__検討用本文__:
「おもてなし」の極意・・・・・393
~ 今 日 の 雑 感 ~
「おもてなし」の極意
「おもてなし」に極意などあるなら、誰も苦労はしないと、思う方は多いでしょうね。
わたしも、そういうものがあるのならぜひ知りたいと思います。しかし、「極意」というほどのもではないにしても、わたしは、ある新聞の投稿記事で、なるほど、これはある意味、理のある方法だなァ・・・・と、感じたものがあるので、ご紹介しておきたいと思うのです。
その女性は、横浜市の方なのですが、ある時、東京の銀座へ妹さんと用事に行かれたのだそうです。ちょうど、資生堂ビルの前を通りかかったので、三階のコーヒーショップに入ったのだといいます。
そのコーヒーショップは、普段着の女性たちには、気後れするほどに上品な店で、真っ白なテーブルクロスの上に季節の可愛い花が飾ってあるような客席が並び、制服を着たハンサムなボーイさんたちがまるでドラマに出てくるような親切な態度で、椅子を引き、女性たちを腰かけさせてくれたのだそうです。
ウェイターがスマートに手際よく注ぐコーヒーを堪能し、その後、ある種の好奇心からトイレも見てみようと入り、そこにいた他の客と立ち話をしてから、店内へ戻ると、ウェ―トレスたちが、独りで来ている客たちの話し相手をしていたというのです。
女性は、格式ばったイメージだけではなく、こうしたやさしい思いやりに満ちた、客一人一人を退屈させたり孤独にさせないさりげない気遣いに、感銘を受けたということでした。

__提供データ__:
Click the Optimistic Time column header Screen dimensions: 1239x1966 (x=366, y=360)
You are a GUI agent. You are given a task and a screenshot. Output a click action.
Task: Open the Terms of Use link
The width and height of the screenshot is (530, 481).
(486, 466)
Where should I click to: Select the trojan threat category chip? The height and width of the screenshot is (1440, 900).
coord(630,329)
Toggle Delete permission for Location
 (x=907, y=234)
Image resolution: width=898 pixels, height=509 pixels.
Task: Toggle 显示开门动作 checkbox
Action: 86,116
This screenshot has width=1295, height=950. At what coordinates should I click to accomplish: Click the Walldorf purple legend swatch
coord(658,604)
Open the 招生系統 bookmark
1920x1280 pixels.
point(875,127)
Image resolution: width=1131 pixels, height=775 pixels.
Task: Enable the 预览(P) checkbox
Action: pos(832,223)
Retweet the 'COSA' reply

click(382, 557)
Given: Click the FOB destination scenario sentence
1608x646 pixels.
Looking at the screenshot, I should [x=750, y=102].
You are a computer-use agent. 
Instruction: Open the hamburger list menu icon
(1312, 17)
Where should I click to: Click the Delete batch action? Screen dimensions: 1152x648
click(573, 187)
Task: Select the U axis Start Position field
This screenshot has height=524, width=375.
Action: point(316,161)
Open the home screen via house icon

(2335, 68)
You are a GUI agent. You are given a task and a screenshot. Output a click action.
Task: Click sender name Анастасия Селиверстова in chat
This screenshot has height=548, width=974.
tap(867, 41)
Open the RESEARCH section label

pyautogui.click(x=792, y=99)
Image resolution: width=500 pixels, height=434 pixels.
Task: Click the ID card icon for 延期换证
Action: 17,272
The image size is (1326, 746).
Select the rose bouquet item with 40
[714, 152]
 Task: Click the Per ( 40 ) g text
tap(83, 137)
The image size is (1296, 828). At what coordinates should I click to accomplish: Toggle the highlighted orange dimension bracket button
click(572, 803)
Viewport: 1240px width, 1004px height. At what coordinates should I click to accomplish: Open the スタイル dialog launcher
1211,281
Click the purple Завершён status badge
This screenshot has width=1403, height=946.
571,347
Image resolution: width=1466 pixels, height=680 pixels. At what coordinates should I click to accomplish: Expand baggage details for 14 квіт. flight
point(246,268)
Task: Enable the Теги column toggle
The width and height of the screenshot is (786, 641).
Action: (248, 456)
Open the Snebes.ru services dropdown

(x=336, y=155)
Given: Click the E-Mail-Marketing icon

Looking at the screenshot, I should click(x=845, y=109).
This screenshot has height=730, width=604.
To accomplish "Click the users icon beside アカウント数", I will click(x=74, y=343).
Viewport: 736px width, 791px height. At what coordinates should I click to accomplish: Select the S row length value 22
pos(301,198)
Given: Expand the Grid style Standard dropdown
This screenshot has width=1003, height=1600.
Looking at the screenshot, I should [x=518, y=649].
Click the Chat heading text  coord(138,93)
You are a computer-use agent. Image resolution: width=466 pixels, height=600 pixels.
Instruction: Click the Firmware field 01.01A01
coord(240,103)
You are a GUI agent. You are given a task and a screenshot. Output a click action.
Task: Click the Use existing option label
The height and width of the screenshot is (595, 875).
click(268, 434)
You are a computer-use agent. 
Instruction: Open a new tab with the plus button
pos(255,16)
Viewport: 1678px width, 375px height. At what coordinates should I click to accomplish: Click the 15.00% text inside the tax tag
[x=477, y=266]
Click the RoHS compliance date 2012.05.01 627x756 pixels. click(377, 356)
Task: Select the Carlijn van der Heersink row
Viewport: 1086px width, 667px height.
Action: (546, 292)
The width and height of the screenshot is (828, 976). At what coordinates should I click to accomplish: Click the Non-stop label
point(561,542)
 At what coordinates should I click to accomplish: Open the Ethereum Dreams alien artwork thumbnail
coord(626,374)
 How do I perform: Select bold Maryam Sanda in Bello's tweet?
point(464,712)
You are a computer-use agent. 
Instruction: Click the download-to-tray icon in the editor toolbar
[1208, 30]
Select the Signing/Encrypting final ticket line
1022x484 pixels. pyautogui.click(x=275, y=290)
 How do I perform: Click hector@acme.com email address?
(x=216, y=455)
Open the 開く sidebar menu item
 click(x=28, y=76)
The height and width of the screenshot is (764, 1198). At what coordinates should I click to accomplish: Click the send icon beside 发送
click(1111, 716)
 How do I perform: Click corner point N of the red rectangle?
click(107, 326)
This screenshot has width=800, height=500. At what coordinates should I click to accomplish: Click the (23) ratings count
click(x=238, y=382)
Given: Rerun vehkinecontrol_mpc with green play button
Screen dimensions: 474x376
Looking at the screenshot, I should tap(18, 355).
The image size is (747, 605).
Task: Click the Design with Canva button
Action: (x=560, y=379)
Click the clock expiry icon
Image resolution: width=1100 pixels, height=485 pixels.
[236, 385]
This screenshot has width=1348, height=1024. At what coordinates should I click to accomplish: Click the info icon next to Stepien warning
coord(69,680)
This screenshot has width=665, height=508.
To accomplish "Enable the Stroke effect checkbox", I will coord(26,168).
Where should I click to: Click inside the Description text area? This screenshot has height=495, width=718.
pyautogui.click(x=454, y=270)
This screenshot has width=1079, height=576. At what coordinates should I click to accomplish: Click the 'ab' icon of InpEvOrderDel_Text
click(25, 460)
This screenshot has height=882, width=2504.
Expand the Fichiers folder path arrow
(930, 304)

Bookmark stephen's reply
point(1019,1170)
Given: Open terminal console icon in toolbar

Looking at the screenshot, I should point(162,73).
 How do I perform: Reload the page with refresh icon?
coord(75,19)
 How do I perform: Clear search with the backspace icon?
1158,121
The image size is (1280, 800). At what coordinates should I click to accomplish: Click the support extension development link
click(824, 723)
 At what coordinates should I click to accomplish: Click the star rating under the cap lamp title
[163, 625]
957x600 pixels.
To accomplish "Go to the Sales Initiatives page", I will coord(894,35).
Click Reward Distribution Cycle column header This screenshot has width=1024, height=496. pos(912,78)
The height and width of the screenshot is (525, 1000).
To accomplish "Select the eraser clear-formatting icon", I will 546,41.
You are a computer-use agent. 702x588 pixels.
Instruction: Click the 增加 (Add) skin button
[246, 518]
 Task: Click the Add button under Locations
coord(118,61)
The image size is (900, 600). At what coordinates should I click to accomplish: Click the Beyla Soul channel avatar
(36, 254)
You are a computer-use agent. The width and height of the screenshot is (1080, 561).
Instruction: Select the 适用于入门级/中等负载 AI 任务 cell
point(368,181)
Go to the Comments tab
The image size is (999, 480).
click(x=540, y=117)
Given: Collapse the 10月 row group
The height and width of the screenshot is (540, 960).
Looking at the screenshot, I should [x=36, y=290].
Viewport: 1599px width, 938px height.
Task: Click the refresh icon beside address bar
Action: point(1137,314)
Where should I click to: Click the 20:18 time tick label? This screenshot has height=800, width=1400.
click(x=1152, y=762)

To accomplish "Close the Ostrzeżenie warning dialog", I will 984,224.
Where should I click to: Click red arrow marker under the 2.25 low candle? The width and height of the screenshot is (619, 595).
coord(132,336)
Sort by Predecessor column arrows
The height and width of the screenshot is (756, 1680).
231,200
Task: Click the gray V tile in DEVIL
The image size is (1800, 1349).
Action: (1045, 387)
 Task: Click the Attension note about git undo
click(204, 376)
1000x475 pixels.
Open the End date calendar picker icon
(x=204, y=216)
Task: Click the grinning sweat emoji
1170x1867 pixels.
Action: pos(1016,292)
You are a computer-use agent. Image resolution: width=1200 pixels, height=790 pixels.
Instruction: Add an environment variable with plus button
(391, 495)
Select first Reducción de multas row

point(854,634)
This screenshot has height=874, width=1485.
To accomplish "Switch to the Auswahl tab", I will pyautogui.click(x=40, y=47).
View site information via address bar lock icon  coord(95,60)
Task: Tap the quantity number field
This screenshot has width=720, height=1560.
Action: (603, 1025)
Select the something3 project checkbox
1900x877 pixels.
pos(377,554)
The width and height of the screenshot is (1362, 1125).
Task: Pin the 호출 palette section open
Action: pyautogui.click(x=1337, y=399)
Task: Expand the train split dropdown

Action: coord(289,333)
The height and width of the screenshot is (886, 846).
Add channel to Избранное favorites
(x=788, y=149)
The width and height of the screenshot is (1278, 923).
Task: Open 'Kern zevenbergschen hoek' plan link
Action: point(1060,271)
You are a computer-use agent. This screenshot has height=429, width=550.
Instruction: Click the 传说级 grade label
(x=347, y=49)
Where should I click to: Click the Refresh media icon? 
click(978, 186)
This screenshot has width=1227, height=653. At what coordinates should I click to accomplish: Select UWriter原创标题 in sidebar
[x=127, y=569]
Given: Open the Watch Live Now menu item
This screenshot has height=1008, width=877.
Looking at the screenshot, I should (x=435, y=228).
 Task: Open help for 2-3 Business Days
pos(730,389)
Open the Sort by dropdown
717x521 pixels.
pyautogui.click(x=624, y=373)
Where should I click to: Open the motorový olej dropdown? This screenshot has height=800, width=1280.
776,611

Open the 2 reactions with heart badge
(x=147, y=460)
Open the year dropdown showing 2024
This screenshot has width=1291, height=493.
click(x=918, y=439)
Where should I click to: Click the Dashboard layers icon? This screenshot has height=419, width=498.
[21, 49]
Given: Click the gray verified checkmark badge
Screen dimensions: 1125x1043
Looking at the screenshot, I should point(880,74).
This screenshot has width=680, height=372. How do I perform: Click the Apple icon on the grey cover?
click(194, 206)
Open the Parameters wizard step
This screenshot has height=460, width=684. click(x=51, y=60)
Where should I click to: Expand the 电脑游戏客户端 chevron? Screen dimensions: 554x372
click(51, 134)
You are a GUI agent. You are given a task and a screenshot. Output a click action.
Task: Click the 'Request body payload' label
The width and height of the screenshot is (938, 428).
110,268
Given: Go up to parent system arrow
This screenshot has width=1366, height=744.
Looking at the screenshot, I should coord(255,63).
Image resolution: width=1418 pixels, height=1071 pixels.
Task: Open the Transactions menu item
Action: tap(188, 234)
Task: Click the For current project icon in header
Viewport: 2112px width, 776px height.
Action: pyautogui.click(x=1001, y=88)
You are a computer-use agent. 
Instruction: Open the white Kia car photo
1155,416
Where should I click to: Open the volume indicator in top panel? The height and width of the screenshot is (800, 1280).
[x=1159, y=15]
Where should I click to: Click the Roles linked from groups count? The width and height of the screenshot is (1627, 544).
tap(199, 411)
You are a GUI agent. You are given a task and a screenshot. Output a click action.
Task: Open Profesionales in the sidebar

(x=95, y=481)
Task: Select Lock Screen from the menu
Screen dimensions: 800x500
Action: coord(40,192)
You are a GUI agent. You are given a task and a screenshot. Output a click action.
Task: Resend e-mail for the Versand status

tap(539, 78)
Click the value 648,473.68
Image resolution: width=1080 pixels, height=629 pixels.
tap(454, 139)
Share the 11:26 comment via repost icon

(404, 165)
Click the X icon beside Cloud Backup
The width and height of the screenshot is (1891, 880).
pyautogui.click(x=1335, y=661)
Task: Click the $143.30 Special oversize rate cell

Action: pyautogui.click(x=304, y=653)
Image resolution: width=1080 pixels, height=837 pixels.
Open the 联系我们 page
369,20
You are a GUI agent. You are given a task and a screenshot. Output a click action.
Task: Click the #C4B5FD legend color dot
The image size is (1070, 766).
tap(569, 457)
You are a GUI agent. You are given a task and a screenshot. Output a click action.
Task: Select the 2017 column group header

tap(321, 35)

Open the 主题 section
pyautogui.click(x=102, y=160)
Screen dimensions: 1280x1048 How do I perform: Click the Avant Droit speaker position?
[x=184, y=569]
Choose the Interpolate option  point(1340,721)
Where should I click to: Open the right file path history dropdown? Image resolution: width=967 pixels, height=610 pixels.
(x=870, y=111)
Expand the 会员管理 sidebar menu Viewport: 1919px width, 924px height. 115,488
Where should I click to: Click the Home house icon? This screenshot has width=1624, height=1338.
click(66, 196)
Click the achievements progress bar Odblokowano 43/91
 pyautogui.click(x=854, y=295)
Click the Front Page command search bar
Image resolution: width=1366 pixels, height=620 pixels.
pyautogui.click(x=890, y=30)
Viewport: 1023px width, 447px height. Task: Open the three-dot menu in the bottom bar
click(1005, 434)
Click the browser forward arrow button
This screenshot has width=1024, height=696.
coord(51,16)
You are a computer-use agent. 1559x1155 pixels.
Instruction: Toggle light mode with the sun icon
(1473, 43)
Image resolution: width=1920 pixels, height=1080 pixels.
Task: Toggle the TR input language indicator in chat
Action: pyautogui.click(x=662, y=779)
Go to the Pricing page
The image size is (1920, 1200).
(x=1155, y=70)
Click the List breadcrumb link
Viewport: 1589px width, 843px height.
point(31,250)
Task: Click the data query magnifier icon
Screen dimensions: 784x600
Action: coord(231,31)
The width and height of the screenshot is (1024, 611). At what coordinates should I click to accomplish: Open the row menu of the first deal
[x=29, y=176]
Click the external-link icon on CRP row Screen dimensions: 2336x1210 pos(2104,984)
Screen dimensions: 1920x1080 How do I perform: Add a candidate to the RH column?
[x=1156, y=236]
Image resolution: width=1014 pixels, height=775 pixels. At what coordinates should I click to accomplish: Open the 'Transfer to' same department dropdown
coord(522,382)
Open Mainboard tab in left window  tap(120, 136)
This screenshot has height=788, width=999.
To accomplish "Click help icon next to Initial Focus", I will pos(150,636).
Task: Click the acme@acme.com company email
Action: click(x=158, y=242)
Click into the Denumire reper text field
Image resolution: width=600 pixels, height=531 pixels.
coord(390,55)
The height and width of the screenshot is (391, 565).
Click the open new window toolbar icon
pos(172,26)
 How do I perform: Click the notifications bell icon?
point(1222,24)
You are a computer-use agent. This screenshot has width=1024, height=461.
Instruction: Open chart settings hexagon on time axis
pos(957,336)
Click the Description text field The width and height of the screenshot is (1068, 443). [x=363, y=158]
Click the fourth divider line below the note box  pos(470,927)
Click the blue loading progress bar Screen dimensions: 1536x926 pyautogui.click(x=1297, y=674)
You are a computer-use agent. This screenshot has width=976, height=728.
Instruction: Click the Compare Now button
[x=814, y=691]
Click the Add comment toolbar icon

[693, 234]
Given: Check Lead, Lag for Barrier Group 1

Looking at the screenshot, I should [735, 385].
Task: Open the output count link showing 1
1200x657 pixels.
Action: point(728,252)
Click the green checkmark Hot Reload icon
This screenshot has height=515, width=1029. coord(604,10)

__作業指示__:
おもてなしについての文章から、「わたしも、そういうものがある」から「けさせてくれたのだそうです。」までを一字一句変えずに抜き出してください。

__本課題の解答__:
わたしも、そういうものがあるのならぜひ知りたいと思います。しかし、「極意」というほどのもではないにしても、わたしは、ある新聞の投稿記事で、なるほど、これはある意味、理のある方法だなァ・・・・と、感じたものがあるので、ご紹介しておきたいと思うのです。
その女性は、横浜市の方なのですが、ある時、東京の銀座へ妹さんと用事に行かれたのだそうです。ちょうど、資生堂ビルの前を通りかかったので、三階のコーヒーショップに入ったのだといいます。
そのコーヒーショップは、普段着の女性たちには、気後れするほどに上品な店で、真っ白なテーブルクロスの上に季節の可愛い花が飾ってあるような客席が並び、制服を着たハンサムなボーイさんたちがまるでドラマに出てくるような親切な態度で、椅子を引き、女性たちを腰かけさせてくれたのだそうです。